====== Excerpted records
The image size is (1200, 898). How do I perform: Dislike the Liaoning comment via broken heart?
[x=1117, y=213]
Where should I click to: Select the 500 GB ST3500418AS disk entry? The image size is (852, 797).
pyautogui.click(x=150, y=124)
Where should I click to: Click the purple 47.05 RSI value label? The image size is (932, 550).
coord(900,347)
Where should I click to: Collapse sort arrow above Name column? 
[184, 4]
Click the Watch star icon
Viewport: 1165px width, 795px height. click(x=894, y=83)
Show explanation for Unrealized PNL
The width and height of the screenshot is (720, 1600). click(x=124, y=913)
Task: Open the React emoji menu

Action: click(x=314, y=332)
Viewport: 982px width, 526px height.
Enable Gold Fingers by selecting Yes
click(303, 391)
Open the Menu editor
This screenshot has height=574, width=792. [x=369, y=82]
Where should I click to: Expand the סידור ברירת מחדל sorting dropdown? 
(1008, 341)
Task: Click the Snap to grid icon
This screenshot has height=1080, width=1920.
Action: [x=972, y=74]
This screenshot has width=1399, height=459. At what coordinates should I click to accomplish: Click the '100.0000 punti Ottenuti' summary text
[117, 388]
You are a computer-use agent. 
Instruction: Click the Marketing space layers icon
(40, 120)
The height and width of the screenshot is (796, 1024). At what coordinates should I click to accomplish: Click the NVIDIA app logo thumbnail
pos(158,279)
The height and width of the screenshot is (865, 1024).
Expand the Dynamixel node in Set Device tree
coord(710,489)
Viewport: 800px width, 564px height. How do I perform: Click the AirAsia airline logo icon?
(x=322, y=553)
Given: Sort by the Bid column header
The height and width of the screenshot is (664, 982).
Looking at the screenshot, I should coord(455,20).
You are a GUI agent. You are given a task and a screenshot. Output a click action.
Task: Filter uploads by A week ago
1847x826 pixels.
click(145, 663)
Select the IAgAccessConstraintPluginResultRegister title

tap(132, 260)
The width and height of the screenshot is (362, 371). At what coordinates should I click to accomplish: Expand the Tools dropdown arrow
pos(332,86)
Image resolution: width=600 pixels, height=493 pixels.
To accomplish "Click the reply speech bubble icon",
============
--- Task description ---
Go through the entries above and count each line that contains the string "agent". Reply only with the total.

--- Exercise result ---
2